1. De gezangen die voor de priester en zijn assistenten zijn bestemd: gebeden, Prefatie, Pater noster, Epistel enEvangelie. De melodieën zijn niet meer dan versierde recitatieven.
2. Het Proprium of veranderlijk gedeelte: Introitus, Graduale, Alleluja (soms Tractus), Offertorium, Communio. De gezangen worden uitgevoerd door de schola cantorum en zijn soms rijk versierd. We vinden ze in het Graduale.
3. Het Ordinarium, het gedeelte dat met kleine wijzigingen in iedere Mis terugkeert. Dit werd oorspronkelijk gezongen door het volk in afwisseling met de schola. De melodieën waren eenvoudig, maar toen door omstandigheden de schola de taak van het volk geheel overnam, werden ze geleidelijk aan rijker en groeiden uit tot de vorm die we nu in het Kyriale vinden.

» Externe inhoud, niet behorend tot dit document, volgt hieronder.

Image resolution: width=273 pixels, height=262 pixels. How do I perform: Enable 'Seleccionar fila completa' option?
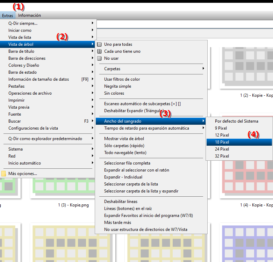click(127, 163)
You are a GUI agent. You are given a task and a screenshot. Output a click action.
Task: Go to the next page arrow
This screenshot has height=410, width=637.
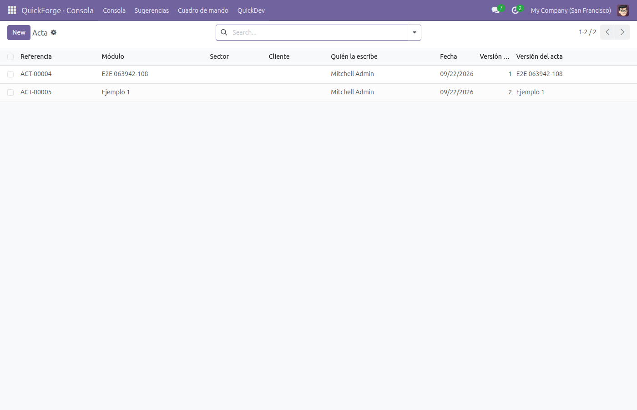622,32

Meerstemmig. In het begin beperkte men zich tot het meerstemmig zetten van Propriumdelen. Uitgangspunt bleef de Gregoriaanse melodie, die, in lange notenwaarden gezongen, de basis vormde voor het stemmenweefsel (tenor). Later bewerkte men het Ordinarium op dezelfde wijze, maar nog steeds fragmentarisch. De eerste voorbeelden van een volledige Ordinariumcompositie vinden we in de 14de eenw (Mis van Doornik, Kroningsmis van G. de Machault). Eenheid van vorm moet men hier echter nog niet zoeken.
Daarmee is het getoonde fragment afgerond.